◆ EXERCISE DETAILS
Of the lines below, write out exactly those from the line with "de Roode Lantaarn (84, 376)" through the line with "[Ga naar profiel van de", both included, and skip the rest.

Stored data entries:
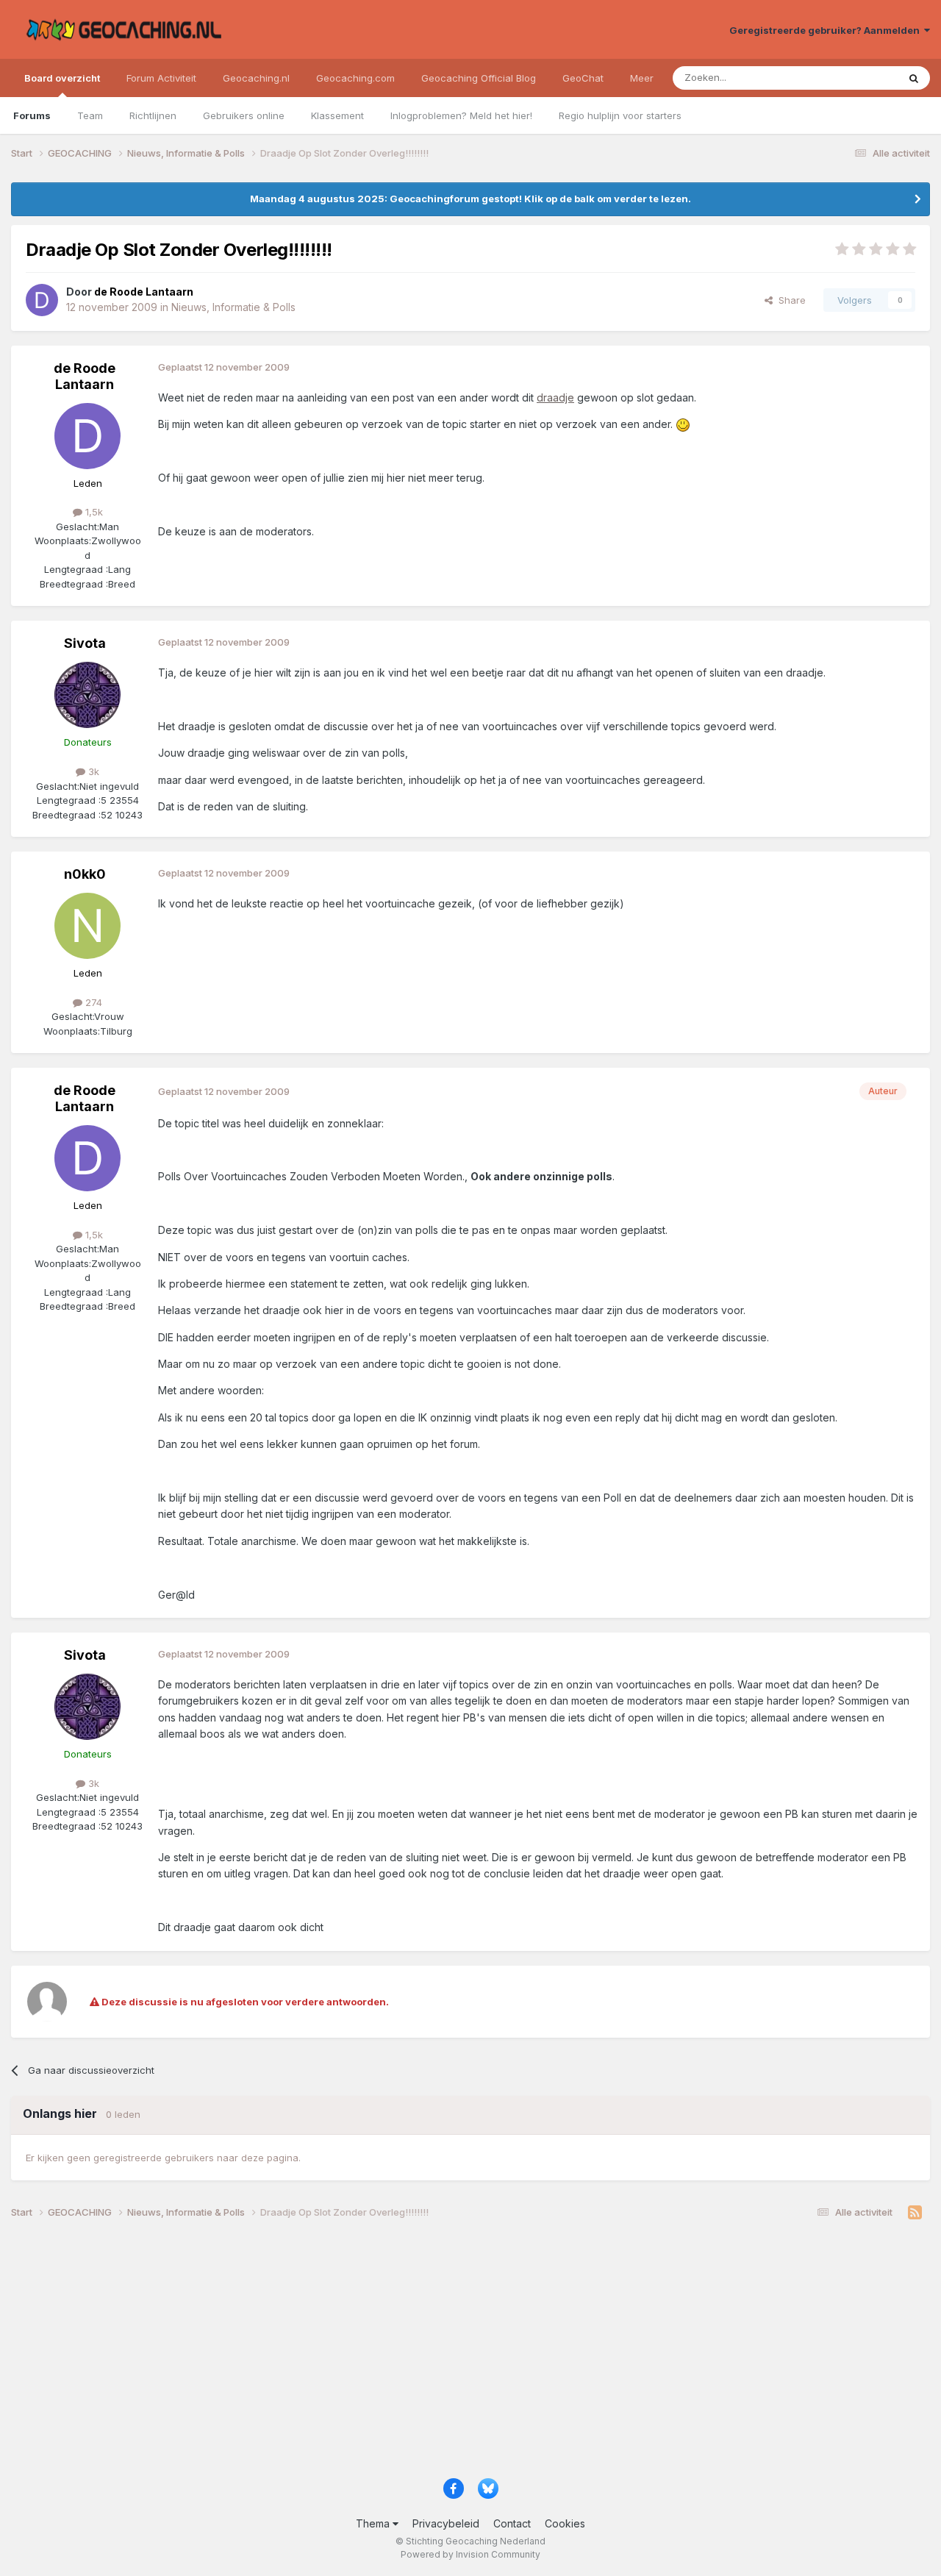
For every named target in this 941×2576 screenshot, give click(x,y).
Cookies (565, 2523)
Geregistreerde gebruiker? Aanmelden (826, 30)
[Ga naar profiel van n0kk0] (87, 926)
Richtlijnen (152, 115)
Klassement (337, 115)
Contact (512, 2523)
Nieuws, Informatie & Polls (233, 307)
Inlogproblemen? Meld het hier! (461, 115)
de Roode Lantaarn (84, 376)
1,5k (92, 512)
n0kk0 (85, 874)
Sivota (85, 643)
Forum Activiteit (161, 78)
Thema (374, 2523)
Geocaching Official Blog (478, 78)
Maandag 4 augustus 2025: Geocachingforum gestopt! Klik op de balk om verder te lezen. (470, 198)
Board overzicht (62, 78)
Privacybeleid (445, 2523)
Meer (642, 78)
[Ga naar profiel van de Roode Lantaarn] (42, 300)
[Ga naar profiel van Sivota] (87, 695)
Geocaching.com (355, 78)
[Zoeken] (914, 78)
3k (92, 771)
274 (92, 1002)
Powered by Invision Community (470, 2554)
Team (90, 115)
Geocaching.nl (256, 78)
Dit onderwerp (847, 77)
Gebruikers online (244, 115)
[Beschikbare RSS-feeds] (915, 2212)
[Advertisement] (452, 2353)
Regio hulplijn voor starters (620, 115)
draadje (555, 397)
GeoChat (583, 78)
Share (789, 300)
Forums (32, 115)
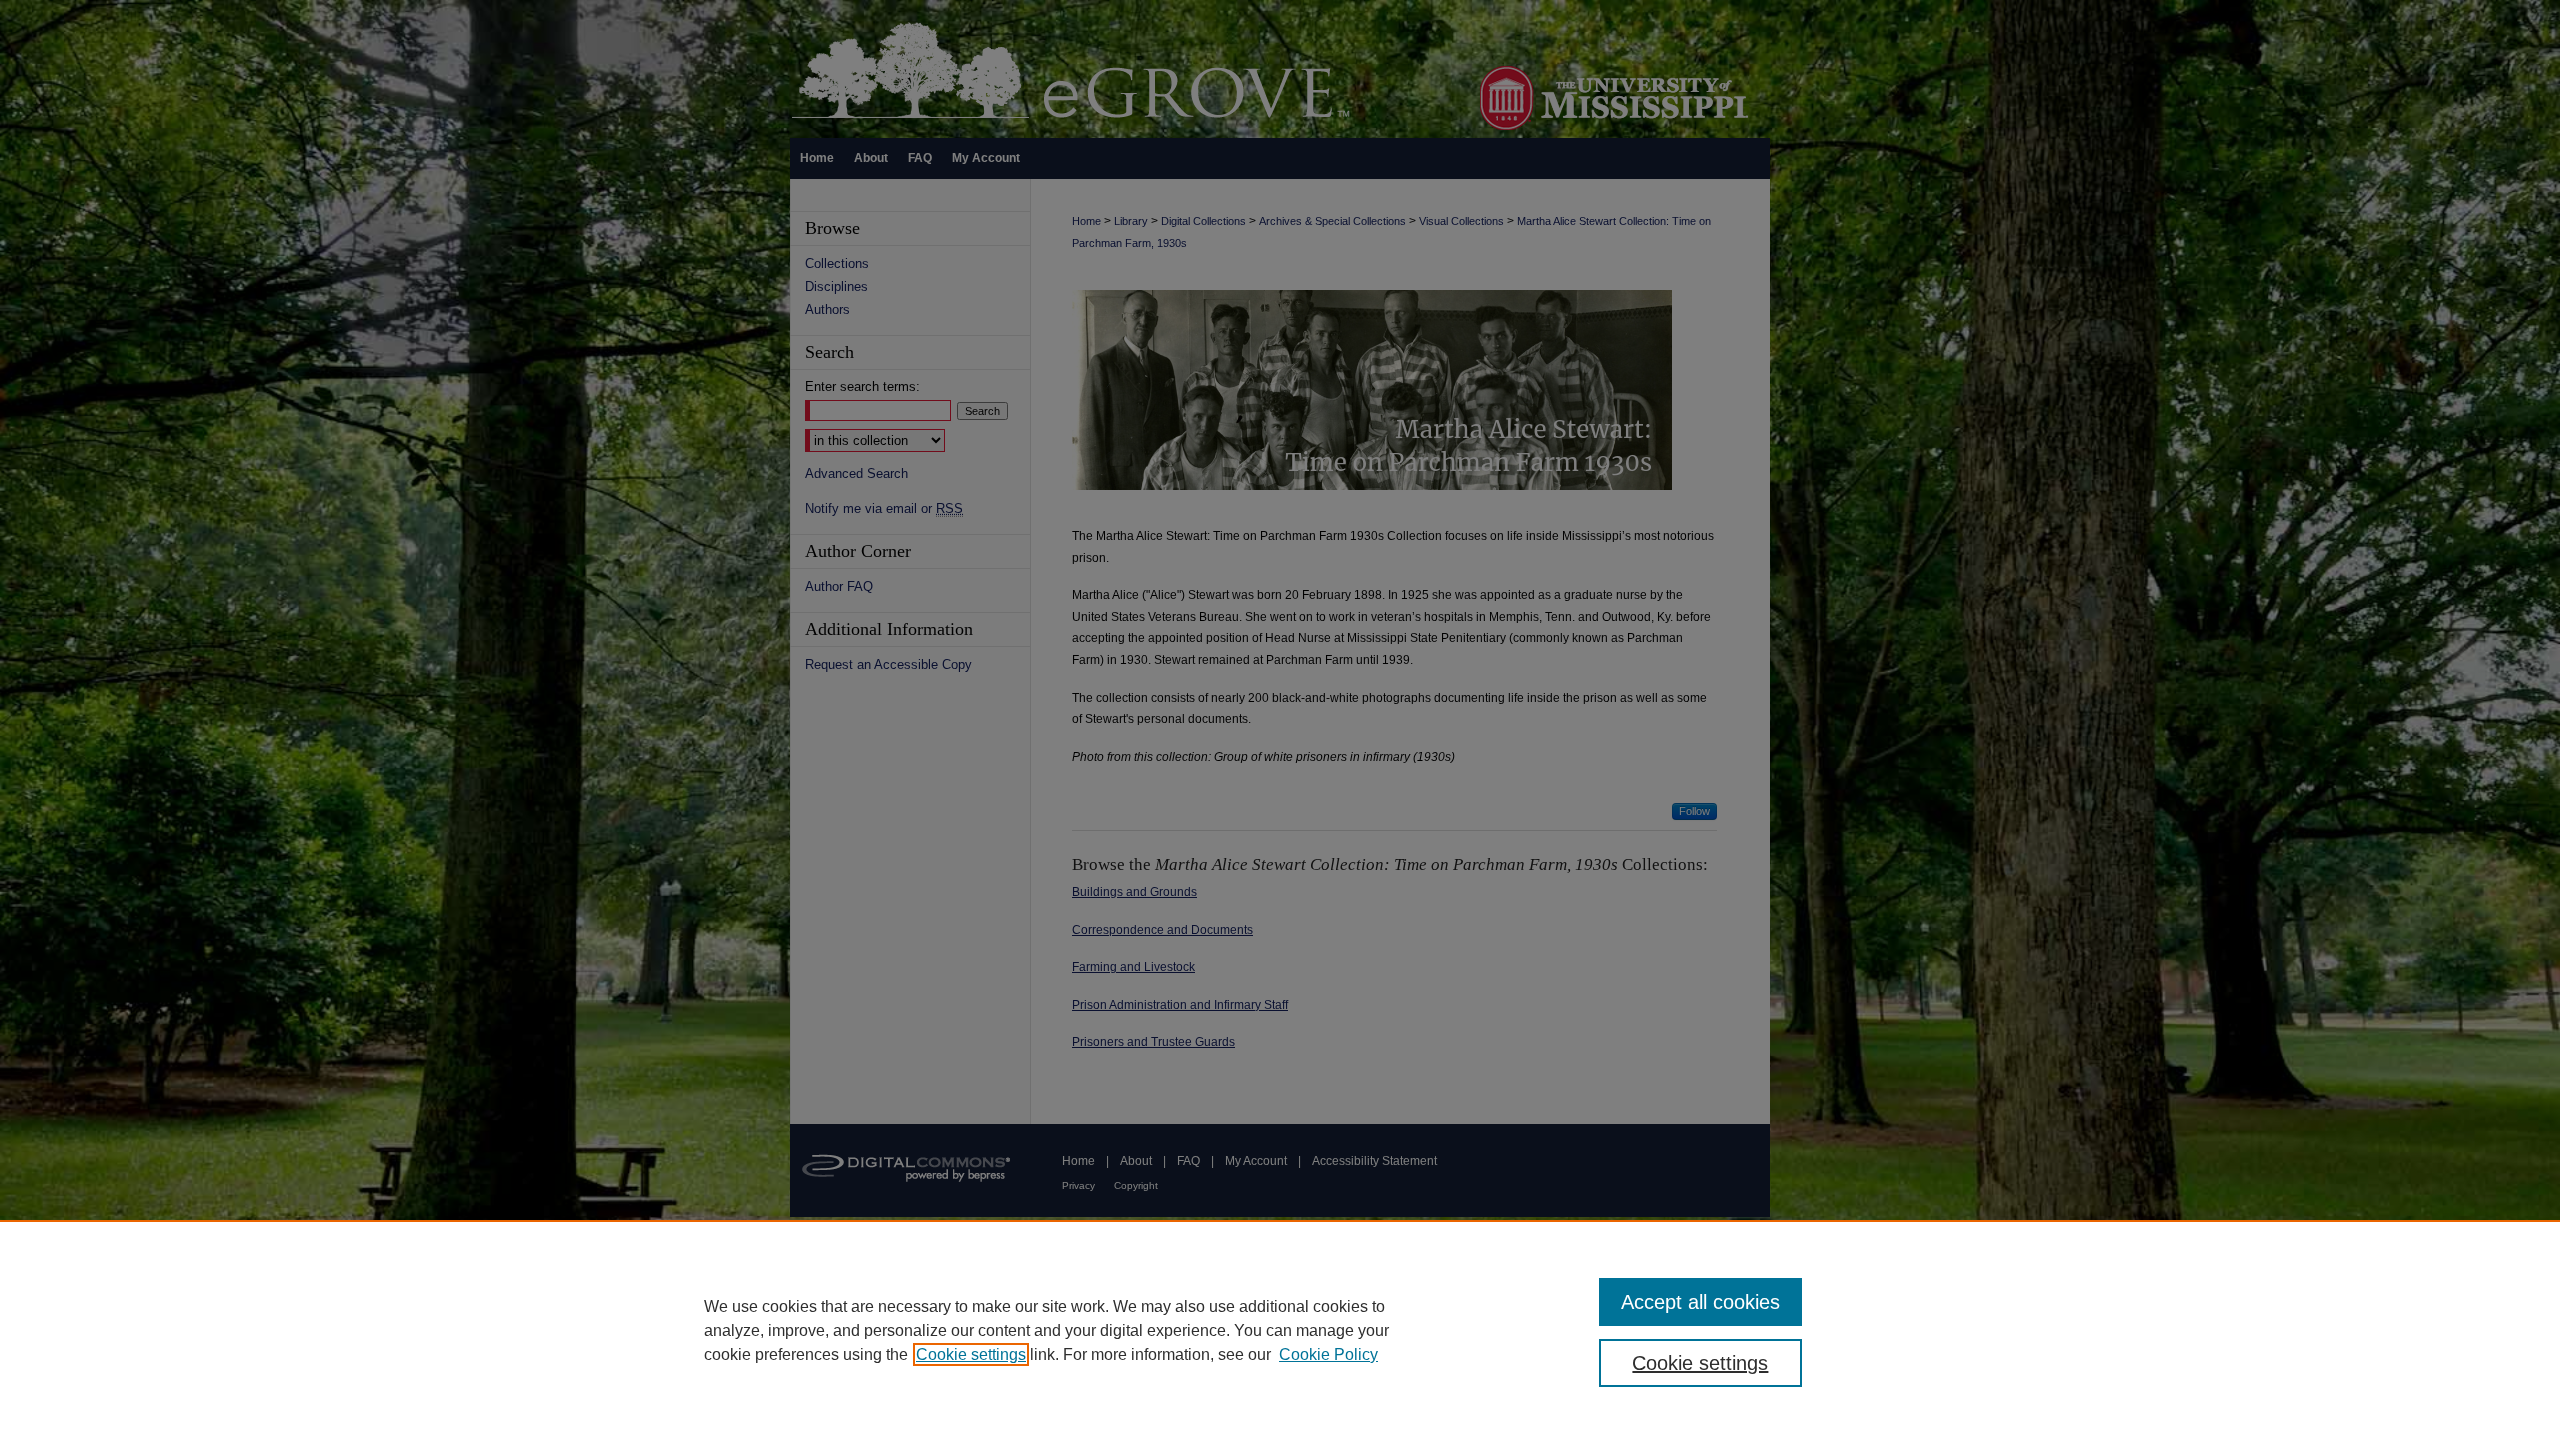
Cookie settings (971, 1354)
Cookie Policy (1328, 1354)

◆ EXPECTED ANSWER
de Roode Lantaarn (84, 376)
1,5k (92, 512)
n0kk0 (85, 874)
Sivota (85, 643)
Forum Activiteit (161, 78)
Thema (374, 2523)
Geocaching Official Blog (478, 78)
Maandag 4 augustus 2025: Geocachingforum gestopt! Klik op de balk om verder te lezen. (470, 198)
Board overzicht (62, 78)
Privacybeleid (445, 2523)
Meer (642, 78)
[Ga naar profiel van de Roode Lantaarn] (42, 300)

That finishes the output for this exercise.